--- Supplied records ---
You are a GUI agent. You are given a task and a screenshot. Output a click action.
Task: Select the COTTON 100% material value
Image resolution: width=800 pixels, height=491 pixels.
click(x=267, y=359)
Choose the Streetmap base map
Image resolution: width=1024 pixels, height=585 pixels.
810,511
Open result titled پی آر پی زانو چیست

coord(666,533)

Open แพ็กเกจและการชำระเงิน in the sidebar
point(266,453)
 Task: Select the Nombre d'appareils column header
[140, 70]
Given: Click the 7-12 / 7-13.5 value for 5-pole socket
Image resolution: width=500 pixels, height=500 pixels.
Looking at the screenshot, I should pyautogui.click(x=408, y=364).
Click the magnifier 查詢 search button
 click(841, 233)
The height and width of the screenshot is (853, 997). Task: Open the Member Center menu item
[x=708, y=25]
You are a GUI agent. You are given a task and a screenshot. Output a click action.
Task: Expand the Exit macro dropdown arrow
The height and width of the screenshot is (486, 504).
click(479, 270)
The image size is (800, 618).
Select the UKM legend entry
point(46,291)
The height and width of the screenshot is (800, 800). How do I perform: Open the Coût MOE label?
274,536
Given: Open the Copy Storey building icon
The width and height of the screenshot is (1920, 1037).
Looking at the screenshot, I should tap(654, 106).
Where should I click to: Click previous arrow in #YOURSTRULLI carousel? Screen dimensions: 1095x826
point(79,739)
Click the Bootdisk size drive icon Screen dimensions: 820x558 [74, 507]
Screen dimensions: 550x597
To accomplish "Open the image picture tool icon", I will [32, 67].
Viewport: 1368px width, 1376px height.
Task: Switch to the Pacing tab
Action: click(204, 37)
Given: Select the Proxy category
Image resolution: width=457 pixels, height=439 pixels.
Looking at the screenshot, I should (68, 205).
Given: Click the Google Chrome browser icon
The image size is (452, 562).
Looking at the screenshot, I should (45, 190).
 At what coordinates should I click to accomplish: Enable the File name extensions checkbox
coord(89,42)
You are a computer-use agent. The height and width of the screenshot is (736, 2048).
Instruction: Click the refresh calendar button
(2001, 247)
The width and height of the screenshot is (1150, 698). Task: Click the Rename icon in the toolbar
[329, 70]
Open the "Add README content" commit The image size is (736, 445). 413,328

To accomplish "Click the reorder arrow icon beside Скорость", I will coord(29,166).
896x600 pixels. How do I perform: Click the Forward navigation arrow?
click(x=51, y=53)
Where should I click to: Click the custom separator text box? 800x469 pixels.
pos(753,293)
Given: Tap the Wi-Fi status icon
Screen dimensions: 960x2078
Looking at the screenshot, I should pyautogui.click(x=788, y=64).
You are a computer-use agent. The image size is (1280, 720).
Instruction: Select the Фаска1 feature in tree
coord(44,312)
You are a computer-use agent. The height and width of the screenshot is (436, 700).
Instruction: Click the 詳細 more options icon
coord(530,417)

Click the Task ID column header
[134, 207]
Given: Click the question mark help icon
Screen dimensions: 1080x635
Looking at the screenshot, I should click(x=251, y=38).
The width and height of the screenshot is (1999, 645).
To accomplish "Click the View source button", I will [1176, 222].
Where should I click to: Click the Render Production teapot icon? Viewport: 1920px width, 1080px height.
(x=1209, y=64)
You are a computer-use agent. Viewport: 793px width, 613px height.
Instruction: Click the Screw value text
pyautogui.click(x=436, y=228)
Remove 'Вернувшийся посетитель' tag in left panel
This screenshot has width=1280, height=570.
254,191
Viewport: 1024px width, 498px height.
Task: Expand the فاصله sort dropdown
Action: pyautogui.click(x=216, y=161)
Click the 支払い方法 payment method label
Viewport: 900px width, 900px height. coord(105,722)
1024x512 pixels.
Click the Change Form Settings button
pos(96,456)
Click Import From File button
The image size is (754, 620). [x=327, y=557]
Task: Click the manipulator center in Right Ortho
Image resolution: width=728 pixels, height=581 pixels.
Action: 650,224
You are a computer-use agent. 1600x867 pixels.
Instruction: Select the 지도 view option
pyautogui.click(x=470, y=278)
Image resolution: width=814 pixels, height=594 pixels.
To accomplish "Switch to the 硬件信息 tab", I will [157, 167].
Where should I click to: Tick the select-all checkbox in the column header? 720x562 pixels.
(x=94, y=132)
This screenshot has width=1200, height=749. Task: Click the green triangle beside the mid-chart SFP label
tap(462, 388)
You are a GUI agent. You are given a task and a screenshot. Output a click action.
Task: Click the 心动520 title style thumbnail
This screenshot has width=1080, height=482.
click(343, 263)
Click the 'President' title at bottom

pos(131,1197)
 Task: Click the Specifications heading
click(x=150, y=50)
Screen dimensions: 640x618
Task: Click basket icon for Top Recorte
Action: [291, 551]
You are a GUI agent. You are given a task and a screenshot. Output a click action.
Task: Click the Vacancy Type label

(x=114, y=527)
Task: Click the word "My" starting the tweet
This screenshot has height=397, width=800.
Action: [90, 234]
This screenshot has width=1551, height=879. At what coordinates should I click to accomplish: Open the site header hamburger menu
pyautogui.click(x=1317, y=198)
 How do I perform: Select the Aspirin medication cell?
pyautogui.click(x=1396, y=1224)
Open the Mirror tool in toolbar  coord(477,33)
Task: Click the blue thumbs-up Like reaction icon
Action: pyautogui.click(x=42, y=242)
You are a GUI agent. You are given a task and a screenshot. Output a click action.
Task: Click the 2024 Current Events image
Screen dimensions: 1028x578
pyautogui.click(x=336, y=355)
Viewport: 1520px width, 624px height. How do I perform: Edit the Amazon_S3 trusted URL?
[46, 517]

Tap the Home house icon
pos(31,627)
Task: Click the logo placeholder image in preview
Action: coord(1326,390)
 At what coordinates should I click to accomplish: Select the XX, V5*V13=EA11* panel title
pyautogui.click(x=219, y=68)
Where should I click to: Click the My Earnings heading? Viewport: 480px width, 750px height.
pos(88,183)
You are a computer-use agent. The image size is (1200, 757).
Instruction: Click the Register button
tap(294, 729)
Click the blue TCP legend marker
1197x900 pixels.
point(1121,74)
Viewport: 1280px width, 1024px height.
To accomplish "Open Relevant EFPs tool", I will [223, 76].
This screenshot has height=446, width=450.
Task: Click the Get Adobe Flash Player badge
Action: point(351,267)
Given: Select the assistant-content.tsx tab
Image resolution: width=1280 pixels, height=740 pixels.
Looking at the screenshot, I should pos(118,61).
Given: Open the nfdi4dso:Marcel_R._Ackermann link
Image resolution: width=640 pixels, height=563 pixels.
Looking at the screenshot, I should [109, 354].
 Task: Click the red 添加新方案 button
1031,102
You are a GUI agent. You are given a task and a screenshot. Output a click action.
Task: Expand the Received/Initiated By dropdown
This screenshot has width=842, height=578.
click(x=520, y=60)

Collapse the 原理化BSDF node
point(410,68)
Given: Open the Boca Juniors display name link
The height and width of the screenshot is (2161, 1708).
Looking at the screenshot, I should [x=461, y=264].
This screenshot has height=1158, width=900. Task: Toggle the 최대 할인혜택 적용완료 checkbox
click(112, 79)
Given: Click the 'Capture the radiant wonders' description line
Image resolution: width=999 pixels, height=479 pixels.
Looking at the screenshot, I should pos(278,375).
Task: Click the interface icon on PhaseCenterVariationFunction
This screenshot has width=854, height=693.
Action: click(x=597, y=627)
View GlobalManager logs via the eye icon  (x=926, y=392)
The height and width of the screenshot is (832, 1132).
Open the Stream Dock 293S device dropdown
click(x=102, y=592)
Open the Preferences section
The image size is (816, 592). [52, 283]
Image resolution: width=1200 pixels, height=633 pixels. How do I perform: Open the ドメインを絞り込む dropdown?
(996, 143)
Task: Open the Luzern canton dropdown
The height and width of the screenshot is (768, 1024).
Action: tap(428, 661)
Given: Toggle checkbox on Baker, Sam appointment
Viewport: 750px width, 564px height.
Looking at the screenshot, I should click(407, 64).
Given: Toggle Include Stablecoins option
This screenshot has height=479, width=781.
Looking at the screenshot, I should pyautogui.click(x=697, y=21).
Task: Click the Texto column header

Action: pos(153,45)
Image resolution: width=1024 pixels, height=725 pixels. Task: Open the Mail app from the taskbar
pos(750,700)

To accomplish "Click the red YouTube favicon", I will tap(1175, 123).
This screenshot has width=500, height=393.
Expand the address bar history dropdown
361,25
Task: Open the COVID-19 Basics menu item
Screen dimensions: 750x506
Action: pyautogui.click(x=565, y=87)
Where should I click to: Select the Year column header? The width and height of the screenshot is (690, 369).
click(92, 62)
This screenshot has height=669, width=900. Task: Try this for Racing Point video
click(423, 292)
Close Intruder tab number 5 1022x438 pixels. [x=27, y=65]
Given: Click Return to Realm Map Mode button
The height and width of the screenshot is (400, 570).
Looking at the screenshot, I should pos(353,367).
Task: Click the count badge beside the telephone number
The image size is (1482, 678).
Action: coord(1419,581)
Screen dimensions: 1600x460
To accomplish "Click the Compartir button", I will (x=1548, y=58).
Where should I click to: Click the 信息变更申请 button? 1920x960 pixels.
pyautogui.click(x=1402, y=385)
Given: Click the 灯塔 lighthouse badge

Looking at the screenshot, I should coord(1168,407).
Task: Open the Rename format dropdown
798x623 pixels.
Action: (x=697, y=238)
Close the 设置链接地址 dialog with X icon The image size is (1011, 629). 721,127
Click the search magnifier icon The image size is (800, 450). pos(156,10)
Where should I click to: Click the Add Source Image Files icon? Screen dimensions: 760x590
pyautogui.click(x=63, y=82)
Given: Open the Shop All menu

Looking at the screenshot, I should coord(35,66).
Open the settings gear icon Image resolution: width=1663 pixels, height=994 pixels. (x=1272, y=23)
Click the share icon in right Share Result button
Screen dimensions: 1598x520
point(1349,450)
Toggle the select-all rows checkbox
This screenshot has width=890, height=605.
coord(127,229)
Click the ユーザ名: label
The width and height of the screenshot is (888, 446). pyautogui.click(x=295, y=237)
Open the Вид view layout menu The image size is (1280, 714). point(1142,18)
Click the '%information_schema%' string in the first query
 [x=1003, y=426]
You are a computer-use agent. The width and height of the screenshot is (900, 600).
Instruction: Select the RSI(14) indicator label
---
> _The problem_:
Each line from the top of the records through the one with "Task: Select the COTTON 100% material value" should be returned exactly. Leave out everything else.

> _Answer box_:
You are a GUI agent. You are given a task and a screenshot. Output a click action.
Task: Select the COTTON 100% material value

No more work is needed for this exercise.